* _TRY IT_: From the line with "Click the search magnifier icon" to the line with "You are a computer-use agent. Screen", retype every line exactly, including those two, and leave out the rest of the data below.

Stored entries
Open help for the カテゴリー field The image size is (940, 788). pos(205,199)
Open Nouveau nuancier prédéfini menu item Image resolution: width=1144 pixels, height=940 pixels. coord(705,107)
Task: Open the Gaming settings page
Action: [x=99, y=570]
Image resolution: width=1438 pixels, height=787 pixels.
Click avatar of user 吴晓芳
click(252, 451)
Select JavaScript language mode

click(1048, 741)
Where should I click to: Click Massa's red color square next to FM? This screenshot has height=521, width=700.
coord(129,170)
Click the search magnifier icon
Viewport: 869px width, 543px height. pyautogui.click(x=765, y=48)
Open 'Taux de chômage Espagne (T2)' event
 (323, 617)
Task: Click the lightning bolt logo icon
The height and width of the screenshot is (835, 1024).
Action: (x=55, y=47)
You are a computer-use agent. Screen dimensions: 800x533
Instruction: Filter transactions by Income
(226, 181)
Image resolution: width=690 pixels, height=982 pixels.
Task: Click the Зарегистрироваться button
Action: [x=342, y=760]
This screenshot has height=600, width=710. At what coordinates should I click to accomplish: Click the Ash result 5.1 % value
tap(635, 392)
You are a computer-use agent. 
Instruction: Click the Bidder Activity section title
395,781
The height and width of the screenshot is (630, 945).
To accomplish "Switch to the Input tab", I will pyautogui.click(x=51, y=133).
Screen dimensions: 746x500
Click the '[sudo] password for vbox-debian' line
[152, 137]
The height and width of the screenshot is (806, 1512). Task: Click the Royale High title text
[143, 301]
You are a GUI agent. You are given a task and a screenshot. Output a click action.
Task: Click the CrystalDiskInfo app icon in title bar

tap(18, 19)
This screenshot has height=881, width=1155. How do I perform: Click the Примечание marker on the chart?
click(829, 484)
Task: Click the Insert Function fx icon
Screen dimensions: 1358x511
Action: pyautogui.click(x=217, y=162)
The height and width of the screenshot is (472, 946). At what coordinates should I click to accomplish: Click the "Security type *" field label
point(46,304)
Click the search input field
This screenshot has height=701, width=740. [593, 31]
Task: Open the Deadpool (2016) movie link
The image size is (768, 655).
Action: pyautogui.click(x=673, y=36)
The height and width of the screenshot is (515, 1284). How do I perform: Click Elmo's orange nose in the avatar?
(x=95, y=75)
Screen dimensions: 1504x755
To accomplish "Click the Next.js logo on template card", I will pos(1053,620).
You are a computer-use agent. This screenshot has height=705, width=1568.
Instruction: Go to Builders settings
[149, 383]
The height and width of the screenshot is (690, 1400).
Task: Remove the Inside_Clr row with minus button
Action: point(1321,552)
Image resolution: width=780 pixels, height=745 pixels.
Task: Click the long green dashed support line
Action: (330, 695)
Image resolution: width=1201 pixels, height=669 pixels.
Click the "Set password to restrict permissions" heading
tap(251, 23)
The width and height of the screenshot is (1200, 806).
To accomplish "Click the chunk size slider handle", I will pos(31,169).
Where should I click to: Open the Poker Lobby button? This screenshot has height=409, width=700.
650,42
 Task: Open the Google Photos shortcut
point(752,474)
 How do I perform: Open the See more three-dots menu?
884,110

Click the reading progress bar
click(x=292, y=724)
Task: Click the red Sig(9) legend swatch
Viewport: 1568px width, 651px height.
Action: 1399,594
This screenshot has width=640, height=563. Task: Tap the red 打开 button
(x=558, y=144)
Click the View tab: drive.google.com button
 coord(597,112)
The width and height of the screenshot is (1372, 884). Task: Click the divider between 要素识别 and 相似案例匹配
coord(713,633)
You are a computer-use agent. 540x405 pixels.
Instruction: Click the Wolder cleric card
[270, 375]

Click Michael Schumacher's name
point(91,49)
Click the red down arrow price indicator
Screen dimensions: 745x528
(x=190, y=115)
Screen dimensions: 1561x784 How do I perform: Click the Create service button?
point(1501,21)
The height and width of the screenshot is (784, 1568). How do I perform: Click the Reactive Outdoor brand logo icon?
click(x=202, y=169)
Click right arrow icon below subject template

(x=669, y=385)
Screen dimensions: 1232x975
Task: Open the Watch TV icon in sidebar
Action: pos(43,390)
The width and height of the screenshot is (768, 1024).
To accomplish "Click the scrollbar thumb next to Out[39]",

* _RESULT OF THIS EXERCISE_:
Click the search magnifier icon
Viewport: 869px width, 543px height. pyautogui.click(x=765, y=48)
Open 'Taux de chômage Espagne (T2)' event
 (323, 617)
Task: Click the lightning bolt logo icon
The height and width of the screenshot is (835, 1024).
Action: (x=55, y=47)
You are a computer-use agent. Screen dimensions: 800x533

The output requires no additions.